- _Passage provided_:
The handful of swallows flying sorties at low
altitude were spectacular to see and then I saw distantly that there was a
second squadron of swallows downstream another 100- to 200-m beyond the ones
here at the bend. They seemed separate, the two groups and that was something I’d not previously seen
here, not knowingly or certainly not remembered seeing. Was there a no-fly zone
between the two squadrons? Would the downstream fliers edge closer to the
upstream ones? How territorial might low-level swallows be when feeding in air
filled with tiny flying insects?
The two groups began to merge without mishap and
soon became one armada of flying hunters. There were no collisions. Whether the
two groups were related or unrelated I’ll never know but they flew and dined
together. And that was more than my first surprise: it all seemed so
apolitical, as cheery as a circus, and that was something to see on Monday and
on Wednesday, close to frazzled, I remembered back to a few days before when
similarly I’d sat in the same place and seen no swallows at all and was
thinking vaguely that it now was too cold and the midwinter weather too damp
for butterflies either white or brown with yellow markings when to my great
surprise one of the brown ones flew up out of Big Lawn like a mini fighter
aircraft wobbling up to gain altitude following take-off. Startled I moved my
head back to avoid the little flier but it came determinedly on to make an
eagle-like pouncing landing on my shirt, on my chest, directly over my heart.

- _Data block_:
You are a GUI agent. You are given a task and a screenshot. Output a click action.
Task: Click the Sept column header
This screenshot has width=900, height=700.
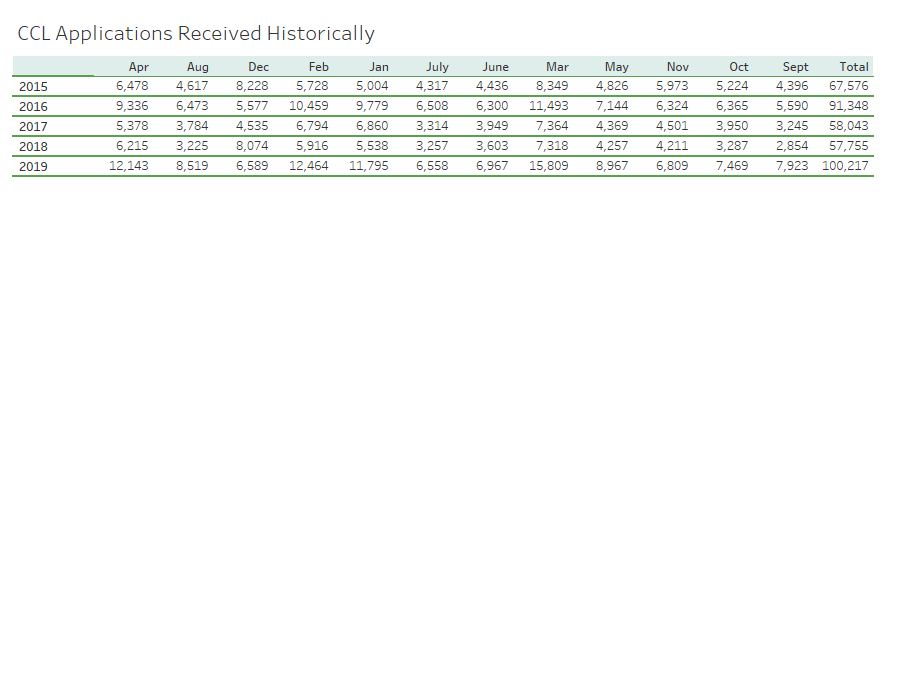click(x=795, y=67)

- _Problem statement_: Reproduce the passage about the swallows and the butterfly word for word, from start to finish.

- _Exercise result_:
The handful of swallows flying sorties at low
altitude were spectacular to see and then I saw distantly that there was a
second squadron of swallows downstream another 100- to 200-m beyond the ones
here at the bend. They seemed separate, the two groups and that was something I’d not previously seen
here, not knowingly or certainly not remembered seeing. Was there a no-fly zone
between the two squadrons? Would the downstream fliers edge closer to the
upstream ones? How territorial might low-level swallows be when feeding in air
filled with tiny flying insects?
The two groups began to merge without mishap and
soon became one armada of flying hunters. There were no collisions. Whether the
two groups were related or unrelated I’ll never know but they flew and dined
together. And that was more than my first surprise: it all seemed so
apolitical, as cheery as a circus, and that was something to see on Monday and
on Wednesday, close to frazzled, I remembered back to a few days before when
similarly I’d sat in the same place and seen no swallows at all and was
thinking vaguely that it now was too cold and the midwinter weather too damp
for butterflies either white or brown with yellow markings when to my great
surprise one of the brown ones flew up out of Big Lawn like a mini fighter
aircraft wobbling up to gain altitude following take-off. Startled I moved my
head back to avoid the little flier but it came determinedly on to make an
eagle-like pouncing landing on my shirt, on my chest, directly over my heart.